Matériel : l’automate Ponchon évolue avec un guidage GPS indépendant

Après des ajustements, l’automate répond encore mieux aux besoins du producteur. (©Frings)

Le prototype de robot, mis au point par la start-up Ponchon à la demande des producteurs de légumes Jacques et Frédéric Frings, continue d’améliorer ses performances (lire aussi Biofil 121).

Cet outil d’aide à la récolte, puis au désherbage et au semis, devient automate sans assistance : « Nous avons travaillé tout l’hiver à améliorer le fonctionnement d’un GPS RTK sans abonnement pour guider le robot, se réjouit Frédéric Frings. Et nous venons de faire ainsi les premières plantations de persil et menthe sans l’aide d’une personne mobilisée pour aider le guidage. » En effet, jusqu’à présent, la direction de l’automate devait être ajustée manuellement à l’aide d’un joystick.

 

Comment ça marche ?

« L’objectif était de proposer un système très facile d’utilisation », résume Julien Poncet, ingénieur fondateur-associé de Ponchon, concepteur de ce matériel. Un boîtier mobile d’acquisition de données se positionne sur la traceuse ou le semoir et enregistre la position exacte de la ligne de plantation ou de semis. Ce boîtier est ensuite placé sur l’automate. « Quand le robot Ponchon est en position au début d’une planche préalablement tracée et enregistrée, il suffit d’appuyer sur le bouton d’avancement autonome, explique Frédéric Frings. Le robot suit tout seul la planche avec une haute précision jusqu’à arriver au bout. » Pour manœuvrer, le choix a été fait de reprendre le guidage manuel.

Afin d’éviter aux agriculteurs de payer l’abonnement RTK d’environ 100 euros par mois, les ingénieurs de Ponchon ont mis au point un système avec deux antennes fixes installées sur la serre, l’une GPS, l’autre de signal radio, d’une portée de deux kilomètres : « la première reçoit le signal GPS, la seconde envoie la correction au robot », explique Julien Poncet. Le boîtier installé sur le traceur et ensuite sur le robot enregistre les données, et l’algorithme ajuste le déplacement sur la ligne. « La trace est conservée sur la durée de la culture, voire plus si besoin ».

Vitesse et confort du travail améliorés

Ainsi amélioré, le robot augmente ses performances : « On peut donc faire des plantations, du désherbage manuel, et récolter sans avoir à s’occuper de la conduite ». La vitesse d’avancement se règle avec un potentiomètre. « On peut avancer de 50 m/h à 10 km/h mais difficile d’atteindre la vitesse maximum en autonome. » Frédéric Frings évalue à 30 % de gain de temps sur les différentes tâches réalisées. « L’automate étant utilisé 800 heures par an, avec deux personnes, il s’amortit sur les charges salariales. Il n’a plus besoin de quelqu’un habitué au guidage manuel. De plus, le confort de travail est nettement amélioré. »

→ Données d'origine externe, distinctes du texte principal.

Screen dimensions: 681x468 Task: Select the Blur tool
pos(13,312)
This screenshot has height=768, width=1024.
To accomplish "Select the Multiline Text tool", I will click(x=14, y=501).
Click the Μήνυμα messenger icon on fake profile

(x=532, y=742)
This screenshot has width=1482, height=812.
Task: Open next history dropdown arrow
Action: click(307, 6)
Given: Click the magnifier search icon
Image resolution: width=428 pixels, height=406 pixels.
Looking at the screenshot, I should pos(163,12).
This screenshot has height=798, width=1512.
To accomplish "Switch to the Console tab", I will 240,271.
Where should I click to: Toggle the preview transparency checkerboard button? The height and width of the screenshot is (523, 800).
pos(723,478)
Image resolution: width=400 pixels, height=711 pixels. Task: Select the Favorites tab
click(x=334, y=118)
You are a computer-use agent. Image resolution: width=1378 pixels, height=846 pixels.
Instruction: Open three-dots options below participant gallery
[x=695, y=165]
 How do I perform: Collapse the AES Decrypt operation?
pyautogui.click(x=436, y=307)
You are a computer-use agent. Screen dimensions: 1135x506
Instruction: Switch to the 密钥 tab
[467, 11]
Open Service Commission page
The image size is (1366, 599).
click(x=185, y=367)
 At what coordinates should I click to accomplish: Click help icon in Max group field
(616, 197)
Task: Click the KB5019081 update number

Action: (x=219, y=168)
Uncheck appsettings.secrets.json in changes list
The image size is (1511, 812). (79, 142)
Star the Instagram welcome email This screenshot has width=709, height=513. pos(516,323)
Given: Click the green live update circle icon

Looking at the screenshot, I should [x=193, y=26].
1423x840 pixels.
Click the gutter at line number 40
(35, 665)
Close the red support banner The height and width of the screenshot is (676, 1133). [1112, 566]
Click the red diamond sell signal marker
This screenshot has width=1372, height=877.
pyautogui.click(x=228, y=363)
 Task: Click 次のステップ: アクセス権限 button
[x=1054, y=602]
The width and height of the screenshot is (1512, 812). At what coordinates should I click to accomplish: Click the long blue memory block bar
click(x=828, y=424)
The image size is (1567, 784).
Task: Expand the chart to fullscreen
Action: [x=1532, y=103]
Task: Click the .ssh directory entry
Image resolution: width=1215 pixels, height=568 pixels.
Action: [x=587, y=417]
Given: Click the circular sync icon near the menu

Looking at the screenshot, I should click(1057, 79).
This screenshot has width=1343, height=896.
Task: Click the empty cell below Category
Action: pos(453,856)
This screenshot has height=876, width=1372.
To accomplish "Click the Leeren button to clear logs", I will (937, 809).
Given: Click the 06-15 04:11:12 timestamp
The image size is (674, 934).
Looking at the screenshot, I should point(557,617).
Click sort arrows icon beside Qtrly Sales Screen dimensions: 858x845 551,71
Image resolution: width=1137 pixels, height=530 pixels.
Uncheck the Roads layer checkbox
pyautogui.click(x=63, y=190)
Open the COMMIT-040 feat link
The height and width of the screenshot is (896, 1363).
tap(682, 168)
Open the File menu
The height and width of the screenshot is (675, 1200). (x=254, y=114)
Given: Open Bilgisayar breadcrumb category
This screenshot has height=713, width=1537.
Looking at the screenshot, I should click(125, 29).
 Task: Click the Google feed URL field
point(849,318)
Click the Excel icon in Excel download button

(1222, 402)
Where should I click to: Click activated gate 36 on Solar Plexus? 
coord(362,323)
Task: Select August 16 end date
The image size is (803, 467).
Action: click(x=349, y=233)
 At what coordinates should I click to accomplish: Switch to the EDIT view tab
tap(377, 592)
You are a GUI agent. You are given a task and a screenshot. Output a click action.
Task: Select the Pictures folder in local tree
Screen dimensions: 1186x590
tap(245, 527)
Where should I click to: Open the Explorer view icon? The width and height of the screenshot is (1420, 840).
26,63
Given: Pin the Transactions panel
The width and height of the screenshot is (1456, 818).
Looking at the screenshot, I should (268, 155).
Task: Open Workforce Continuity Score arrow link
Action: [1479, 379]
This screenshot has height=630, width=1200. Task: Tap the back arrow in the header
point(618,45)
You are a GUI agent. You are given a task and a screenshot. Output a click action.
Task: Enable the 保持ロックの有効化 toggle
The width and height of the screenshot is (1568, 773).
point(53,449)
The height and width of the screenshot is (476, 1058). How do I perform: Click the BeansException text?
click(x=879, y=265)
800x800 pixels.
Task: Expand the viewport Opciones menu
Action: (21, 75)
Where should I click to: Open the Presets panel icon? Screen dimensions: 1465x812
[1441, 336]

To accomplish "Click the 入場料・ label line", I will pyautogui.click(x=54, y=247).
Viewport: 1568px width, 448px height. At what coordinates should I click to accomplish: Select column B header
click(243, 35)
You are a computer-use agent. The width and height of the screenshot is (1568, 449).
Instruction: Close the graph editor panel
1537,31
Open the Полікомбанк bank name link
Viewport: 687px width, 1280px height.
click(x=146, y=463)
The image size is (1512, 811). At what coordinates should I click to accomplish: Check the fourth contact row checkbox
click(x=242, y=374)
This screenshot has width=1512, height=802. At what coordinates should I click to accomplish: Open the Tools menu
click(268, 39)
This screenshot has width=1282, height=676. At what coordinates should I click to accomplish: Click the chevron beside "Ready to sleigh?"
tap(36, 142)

L’autre nouveauté apportée est la mise en place d’un relevage 3 points à l’arrière d’une capacité de 300 kg, compatible avec tous les outils non animés. « Le Ponchon est finalisé et opérationnel avec une prise en main aisée pour tous, et nous sommes prêts à le diffuser », affirme Julien Poncet.

 

Christine Rivry-Fournier

 

Son prix : entre 25 000 et 30 000 euros HT avec le boîtier GSP RTK.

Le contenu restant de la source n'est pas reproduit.